There's been this weird, long-running narrative that TG's main host Chris Evans is some sort of arrogant, megalomaniacal tyrant – something not entirely helped by the marketing of the show, which places him front and center in much of the posters.
But according to The Guardian, which was present at the taping, it seems like Evans is a lot less confident than he has been portrayed:
Chris Evans opened a recording of the long-awaited first episode of the new series of Top Gear by telling the audience at Dunsfold Aerodrome in Surrey last week that he was nervous. "Shitting" himself in fact.
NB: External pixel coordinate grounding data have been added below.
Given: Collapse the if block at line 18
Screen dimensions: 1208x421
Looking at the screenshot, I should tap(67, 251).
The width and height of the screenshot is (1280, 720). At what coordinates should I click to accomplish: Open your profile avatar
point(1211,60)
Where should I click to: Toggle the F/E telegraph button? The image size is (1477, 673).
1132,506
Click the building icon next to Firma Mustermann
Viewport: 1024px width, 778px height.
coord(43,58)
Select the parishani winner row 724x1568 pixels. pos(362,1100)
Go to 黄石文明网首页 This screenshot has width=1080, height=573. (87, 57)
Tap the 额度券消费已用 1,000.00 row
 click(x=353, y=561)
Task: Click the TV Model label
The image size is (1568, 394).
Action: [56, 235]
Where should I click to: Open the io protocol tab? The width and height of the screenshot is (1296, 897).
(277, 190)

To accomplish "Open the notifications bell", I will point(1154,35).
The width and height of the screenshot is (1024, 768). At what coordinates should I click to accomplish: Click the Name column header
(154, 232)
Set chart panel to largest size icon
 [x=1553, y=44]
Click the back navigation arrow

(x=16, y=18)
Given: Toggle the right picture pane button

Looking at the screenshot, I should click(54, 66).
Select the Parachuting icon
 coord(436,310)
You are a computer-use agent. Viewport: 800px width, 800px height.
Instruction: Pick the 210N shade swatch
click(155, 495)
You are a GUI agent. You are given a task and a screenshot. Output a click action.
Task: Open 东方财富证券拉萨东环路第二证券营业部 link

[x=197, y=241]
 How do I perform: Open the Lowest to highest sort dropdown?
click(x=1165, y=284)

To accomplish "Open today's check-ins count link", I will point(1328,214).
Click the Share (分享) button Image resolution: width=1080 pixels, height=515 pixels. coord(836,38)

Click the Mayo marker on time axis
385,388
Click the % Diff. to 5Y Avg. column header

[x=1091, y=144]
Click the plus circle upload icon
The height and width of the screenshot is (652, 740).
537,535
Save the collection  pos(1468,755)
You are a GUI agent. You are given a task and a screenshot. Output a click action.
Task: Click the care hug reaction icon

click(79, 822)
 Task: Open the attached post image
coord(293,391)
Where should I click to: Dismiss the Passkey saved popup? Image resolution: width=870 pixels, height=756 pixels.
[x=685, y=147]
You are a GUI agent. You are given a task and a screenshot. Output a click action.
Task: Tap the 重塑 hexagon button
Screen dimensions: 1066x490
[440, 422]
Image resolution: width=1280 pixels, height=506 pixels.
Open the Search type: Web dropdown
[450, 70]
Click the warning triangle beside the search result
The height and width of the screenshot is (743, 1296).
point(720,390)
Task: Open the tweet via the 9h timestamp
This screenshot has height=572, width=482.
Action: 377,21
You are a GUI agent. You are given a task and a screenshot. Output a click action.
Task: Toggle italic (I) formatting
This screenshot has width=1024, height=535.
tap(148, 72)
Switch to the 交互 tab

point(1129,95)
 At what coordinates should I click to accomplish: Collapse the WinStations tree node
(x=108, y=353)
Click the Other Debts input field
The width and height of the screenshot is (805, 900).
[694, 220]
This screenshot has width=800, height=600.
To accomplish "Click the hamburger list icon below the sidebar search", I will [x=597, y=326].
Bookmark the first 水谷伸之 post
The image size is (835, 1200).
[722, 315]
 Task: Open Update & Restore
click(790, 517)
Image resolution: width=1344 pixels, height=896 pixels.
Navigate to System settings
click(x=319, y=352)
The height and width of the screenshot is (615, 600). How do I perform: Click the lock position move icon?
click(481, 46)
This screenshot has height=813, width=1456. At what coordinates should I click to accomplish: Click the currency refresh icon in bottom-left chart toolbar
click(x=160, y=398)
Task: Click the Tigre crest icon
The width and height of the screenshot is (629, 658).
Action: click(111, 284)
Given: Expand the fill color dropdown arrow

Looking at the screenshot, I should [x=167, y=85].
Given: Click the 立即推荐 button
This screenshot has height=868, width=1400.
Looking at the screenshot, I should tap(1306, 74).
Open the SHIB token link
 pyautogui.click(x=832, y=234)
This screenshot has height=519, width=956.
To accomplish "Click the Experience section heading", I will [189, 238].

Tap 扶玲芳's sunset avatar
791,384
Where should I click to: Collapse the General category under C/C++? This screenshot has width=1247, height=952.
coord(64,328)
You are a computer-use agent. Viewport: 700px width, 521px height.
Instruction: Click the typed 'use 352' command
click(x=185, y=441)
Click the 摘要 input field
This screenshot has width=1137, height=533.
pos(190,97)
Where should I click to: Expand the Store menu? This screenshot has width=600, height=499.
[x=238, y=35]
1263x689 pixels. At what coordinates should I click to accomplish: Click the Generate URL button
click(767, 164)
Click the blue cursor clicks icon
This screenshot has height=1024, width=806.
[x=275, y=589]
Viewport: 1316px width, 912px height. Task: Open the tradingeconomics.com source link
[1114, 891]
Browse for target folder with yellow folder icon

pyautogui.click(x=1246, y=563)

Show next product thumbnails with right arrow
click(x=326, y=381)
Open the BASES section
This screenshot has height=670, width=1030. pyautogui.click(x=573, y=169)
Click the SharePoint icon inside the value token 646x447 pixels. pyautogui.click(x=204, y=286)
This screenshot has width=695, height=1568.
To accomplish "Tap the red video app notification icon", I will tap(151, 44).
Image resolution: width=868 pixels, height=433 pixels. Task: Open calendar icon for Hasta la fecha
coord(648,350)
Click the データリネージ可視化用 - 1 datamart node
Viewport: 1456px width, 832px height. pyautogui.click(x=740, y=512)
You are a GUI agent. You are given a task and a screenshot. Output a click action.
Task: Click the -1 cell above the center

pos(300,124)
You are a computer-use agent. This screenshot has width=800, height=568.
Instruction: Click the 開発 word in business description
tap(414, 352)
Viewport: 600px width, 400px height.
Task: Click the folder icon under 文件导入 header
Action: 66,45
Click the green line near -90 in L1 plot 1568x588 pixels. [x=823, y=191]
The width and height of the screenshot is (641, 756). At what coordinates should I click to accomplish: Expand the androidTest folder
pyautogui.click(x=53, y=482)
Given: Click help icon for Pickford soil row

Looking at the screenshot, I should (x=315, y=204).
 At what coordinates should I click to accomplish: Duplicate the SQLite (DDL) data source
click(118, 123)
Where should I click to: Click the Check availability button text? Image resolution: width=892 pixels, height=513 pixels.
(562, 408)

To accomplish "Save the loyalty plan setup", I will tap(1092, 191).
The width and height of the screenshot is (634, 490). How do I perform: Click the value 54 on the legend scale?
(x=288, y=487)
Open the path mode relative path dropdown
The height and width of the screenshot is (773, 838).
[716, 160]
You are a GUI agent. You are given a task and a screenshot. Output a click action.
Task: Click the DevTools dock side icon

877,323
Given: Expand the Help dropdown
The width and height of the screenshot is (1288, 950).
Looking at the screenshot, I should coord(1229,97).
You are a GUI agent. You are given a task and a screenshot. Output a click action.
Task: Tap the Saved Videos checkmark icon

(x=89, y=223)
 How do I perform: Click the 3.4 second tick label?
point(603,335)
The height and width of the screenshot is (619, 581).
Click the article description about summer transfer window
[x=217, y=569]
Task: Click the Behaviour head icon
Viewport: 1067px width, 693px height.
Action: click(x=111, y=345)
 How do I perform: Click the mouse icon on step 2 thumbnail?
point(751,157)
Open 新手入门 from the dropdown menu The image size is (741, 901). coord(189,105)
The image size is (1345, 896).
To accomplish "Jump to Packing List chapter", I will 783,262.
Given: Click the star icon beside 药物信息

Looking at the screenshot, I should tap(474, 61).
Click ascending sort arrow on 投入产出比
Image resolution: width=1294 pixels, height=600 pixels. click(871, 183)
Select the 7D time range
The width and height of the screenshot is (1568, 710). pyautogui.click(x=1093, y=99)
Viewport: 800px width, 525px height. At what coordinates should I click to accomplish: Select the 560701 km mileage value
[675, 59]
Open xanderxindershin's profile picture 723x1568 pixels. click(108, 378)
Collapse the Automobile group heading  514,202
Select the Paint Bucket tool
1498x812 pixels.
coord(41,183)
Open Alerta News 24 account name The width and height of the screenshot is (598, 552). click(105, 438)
Of course, what followed wasn't a constant, lovely stream of self-deprecation and good-natured banter for the next hour, with everything all wrapped up nice and neat with a bow. But that's to be expected. Television is hard, even when you have a cast and crew that's been together for more than ten years and functions like a well-oiled machine. The Guardian report notes that even the original crew of Clarkson, Hammond, and May would sometimes spend more than four hours putting the studio segments together, making sure each carefully-staged "spontaneous" witticism landed just so, making sure the audience laughed just hard enough.
So Evans, LeBlanc, and crew flubbing lines occasionally isn't the worst thing in the world. LeBlanc, for what it's worth, even supposedly went down okay with the British audience. And there wasn't some angry yelling at the audience, as previously rumored:
Where others described a "four-letter rant" I heard someone joking. Neither did I see people walking out of the show until the end.
But the Guardian report is also telling in what it doesn't say. There's nothing about the other co-hosts of the show – Sabine Schmitz, Rory Reid, Eddie Jordan, or Chris Harris. One of the best parts of the studio segments was seeing the hosts interact on camera together, in episodes when they were all off doing their own things.
Sure, the Top Gear stage is supposed to be more crowded now. But where is everyone?
I guess we'll have to wait until Monday night to see, when the new show debuts in the United States.